Provided passage:

In terms of similarities, both monitors use Freq|Phase™, the recessed Acoustic Sound Chamber tubing system, and a variable bass attenuator on the stock cable with a 0-15dB range. The driver selection is quite a contrast with the Jolene using no less than 4 dynamic drivers and 8 BA drivers whereas the Contour XO uses 10 BA drivers.
The grouping is thus very different also. For the lows up to 400Hz, Jolene uses a pair of 9.2mm dynamic diaphragms and for the mids, you get two smaller manifold 4.9mm, dynamic drivers, with D.O.M.E enclosures and a natural band pass roll-off at 4Khz.
The high-mids from 4kHz to 10Khz and the ultra-highs from 10KHz to 23Khz are covered by two of JH Audio’s proprietary mini quad-driver BA packs using their patented Soundrive™ Technology.
You could argue the Contour XO setup is somewhat simpler with three proprietary mini quad-driver BA packs using their patented Soundrive™ Technology: a quad low, a dual mid, and a quad high.
One is custom and one is universal so quite different approaches and a bit of apple and oranges for a direct comparison. No doubt the ‘Crimson & Clover’ custom design is the more eye-catching of the two monitors in terms of materials used and pure bling. However, it is by far the bigger and heavier of the two in terms of dimensions and will stick out of your ear a bit more.
The more muted all-black of the Contour XO universal is professionally finished and more discreet though look carefully you will see one or two shared characteristics such as the gold-plated fender trimming and the 7-pin connector system.
I actually prefer the Contour XO curve in its connector stem over the perpendicular angle of the custom Jolene and just wonder if JH Audio can do that in their custom molds or not.
Both share the exact same cable with the new smaller-sized variable bass adjuster and in terms of comfort, well, a custom monitor will always beat out a universal for isolation and exact fitting. However, the Contour XO works better for those who want something a little lighter and smaller in their ear.
Two entirely different tuning directions here with Jolene’s mix of dynamic driver power and a smoother mids and treble timbre compared to the Contour XO’s tighter BA bass, energetic mids, and top-end sparkle.
Certainly, Jolene has the power right at the very lowest level with those dual dynamic drivers crafting some delicious sub-bass definition, natural texture, and decay. The Contour XO gets plenty strong also on the low-end but still offers that politer BA sub-bass slam and quicker decay.
Both hold their bass elevation quite well but the Contour XO dips a bit more into the lower mids whereas the Jolene holds and actually elevates peaking a bit higher at 1k. On the top side, both exhibit a similar profile in terms of a 5k-6k push, however, the Contour XO dB elevation is more substantial with a peak closer to 7-8k giving it a lot more sparkle and energy.
Combined with its more controlled low-end and lack of lower-mids hump, the Contour XO sounds cooler and cleaner through the mids but also more open and spacious sounding. The Jolene is a little more relaxed through the mids, sounding smoother, denser, and more physical but not as airy or forward sounding for vocals.

Stored data:
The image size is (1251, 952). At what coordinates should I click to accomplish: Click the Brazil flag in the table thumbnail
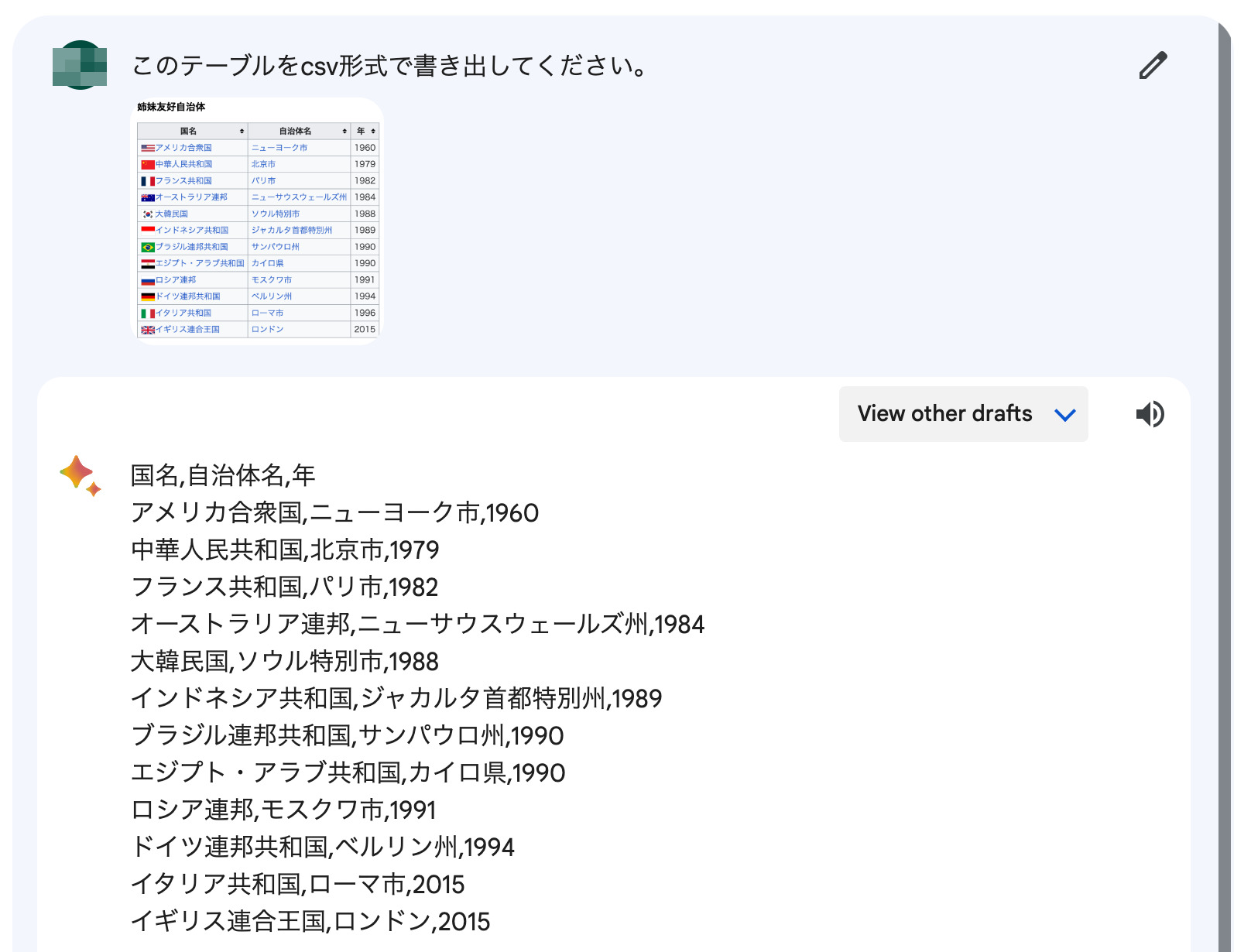point(147,247)
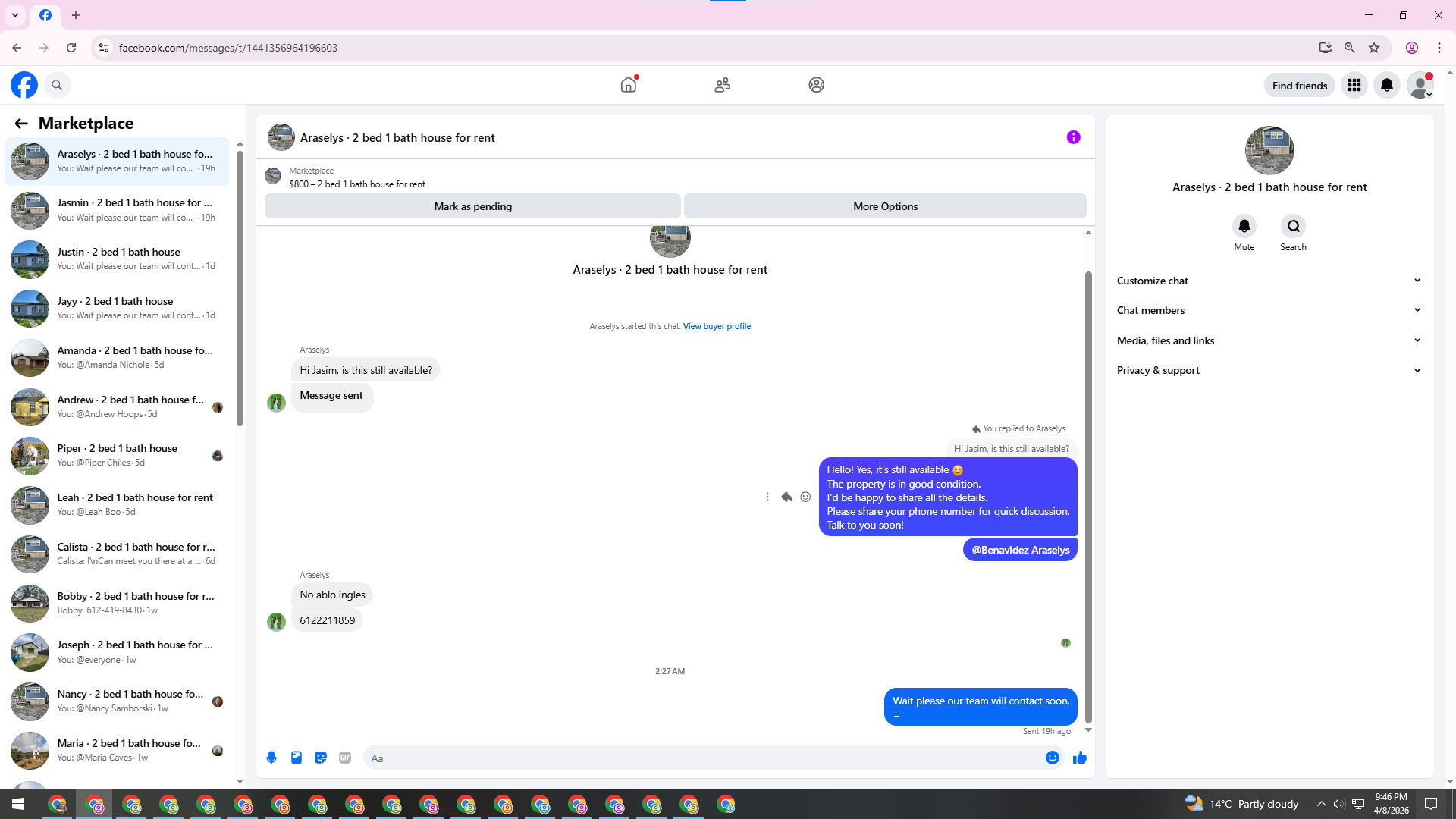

Requirement: From the in-ear monitor comparison, extract the part starting with "The grouping is" and going on through "roll-off at 4Khz.", copied word for word.

Problem solution:
The grouping is thus very different also. For the lows up to 400Hz, Jolene uses a pair of 9.2mm dynamic diaphragms and for the mids, you get two smaller manifold 4.9mm, dynamic drivers, with D.O.M.E enclosures and a natural band pass roll-off at 4Khz.